Turlough Mór of Connaught lived from 1106–1156 and ruled as High King of Ireland from 1136-1156.
In the lead-up to the ceremony, the canine got acquainted with military music from the Regimental Band of the Irish Guards which he will lead on parade when the unit returns to ceremonial duties.
Turlough Mór will be permanently based with 1st Battalion in Hounslow, west London.
He will live alongside the Guardsmen and will have a major public-facing role in recruiting events and ceremonial occasions.
He was acquired from his breeder in North Yorkshire in late October and has spent four weeks with his new handler, Drummer Adam Walsh, from Dublin, at the Defence Animal Training Centre at Melton Mowbray in Leicestershire.
Turlough Mór’s first formal engagement is expected to be on St Patrick’s Day in March 2021, when a gift of shamrock from the Royal Family is distributed to the regiment.
Dog Handler, Drummer Adam Walsh, said: "It's been difficult training him, but he's coming along very, very well since the first time we got him.
"He has that puppy mentality. He's just growing out of it now at the minute.
"He's not very patient sometimes... but he's getting there."

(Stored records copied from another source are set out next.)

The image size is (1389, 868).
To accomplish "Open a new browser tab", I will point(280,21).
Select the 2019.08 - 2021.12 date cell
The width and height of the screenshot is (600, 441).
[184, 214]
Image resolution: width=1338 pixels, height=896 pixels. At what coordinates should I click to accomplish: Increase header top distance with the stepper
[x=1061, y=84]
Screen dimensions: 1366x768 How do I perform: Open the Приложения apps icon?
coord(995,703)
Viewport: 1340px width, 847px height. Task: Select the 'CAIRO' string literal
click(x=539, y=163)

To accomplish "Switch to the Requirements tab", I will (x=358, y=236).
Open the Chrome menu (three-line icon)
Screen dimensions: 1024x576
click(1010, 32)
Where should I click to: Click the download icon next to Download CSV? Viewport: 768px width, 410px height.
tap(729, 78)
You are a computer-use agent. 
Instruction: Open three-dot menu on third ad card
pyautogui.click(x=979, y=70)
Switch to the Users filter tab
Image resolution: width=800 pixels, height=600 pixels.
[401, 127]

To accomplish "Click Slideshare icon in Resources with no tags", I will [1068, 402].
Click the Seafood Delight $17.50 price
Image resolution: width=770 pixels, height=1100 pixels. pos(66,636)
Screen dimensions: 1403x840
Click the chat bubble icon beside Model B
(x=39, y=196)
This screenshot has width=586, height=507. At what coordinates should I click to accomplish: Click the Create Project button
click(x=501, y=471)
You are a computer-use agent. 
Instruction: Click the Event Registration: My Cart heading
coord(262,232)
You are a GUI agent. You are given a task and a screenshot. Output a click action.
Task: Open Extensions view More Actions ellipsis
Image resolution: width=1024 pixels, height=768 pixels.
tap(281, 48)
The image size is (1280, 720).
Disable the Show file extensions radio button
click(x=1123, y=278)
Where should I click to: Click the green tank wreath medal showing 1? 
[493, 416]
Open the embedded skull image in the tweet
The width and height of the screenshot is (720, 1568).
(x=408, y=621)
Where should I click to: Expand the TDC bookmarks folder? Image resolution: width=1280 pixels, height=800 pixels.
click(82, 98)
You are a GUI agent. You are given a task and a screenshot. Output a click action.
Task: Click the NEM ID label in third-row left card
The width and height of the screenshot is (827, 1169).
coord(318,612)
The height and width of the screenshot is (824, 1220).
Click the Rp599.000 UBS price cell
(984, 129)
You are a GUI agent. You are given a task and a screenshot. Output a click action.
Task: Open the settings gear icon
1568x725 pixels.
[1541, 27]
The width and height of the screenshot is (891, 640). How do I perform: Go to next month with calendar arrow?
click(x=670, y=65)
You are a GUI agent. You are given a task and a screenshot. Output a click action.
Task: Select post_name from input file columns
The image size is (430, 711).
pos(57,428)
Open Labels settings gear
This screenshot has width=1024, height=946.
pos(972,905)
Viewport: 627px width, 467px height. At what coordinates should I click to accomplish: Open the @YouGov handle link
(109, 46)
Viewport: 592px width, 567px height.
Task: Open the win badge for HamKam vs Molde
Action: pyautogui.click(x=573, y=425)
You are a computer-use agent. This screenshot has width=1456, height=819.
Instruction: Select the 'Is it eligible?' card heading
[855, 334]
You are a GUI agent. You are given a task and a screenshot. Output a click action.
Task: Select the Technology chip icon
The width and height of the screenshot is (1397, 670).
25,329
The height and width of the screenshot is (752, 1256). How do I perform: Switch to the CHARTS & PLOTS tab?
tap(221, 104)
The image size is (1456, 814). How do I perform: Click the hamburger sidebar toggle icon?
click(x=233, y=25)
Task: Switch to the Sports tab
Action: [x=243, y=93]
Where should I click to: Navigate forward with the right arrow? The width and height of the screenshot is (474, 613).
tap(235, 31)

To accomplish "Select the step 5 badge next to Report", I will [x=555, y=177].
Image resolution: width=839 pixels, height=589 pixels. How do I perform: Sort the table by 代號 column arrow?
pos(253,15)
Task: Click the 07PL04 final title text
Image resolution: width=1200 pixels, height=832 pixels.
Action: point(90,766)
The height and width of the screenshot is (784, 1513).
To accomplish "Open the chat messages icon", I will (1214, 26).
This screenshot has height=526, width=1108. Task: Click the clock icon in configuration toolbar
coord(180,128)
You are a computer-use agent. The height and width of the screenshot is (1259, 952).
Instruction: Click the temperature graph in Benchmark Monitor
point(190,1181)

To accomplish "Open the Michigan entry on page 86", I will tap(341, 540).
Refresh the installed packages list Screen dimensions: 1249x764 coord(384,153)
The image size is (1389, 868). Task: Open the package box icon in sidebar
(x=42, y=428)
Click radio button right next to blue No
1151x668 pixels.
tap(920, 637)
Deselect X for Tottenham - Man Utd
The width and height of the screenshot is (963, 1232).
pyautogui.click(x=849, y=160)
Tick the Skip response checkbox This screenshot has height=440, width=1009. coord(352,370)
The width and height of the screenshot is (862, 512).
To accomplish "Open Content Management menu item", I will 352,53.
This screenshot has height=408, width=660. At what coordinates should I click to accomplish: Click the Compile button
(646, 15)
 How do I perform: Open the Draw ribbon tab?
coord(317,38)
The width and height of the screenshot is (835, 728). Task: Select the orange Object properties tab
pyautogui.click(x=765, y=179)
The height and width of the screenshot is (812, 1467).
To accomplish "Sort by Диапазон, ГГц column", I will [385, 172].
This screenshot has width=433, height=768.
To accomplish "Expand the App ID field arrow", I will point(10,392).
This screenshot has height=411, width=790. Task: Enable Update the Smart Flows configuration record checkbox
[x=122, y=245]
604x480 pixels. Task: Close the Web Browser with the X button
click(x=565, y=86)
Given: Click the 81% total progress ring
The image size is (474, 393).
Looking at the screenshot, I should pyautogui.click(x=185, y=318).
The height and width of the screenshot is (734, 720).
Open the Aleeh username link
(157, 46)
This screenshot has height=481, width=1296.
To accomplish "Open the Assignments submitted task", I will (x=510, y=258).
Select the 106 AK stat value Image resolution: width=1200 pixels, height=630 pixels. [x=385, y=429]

The unit will return to full-time State Ceremonial and Public Duties early in 2022 by which time Turlough Mór will be fully-trained and ready to lead them on parade.
Many members of the Irish Guards will have to wait to meet their new mascot as they are currently deployed in Liverpool providing support to the community COVID-19 testing programme.
The Irish Guards has spent most of the spring supporting the NHS on the Isle of Wight and in the south of England.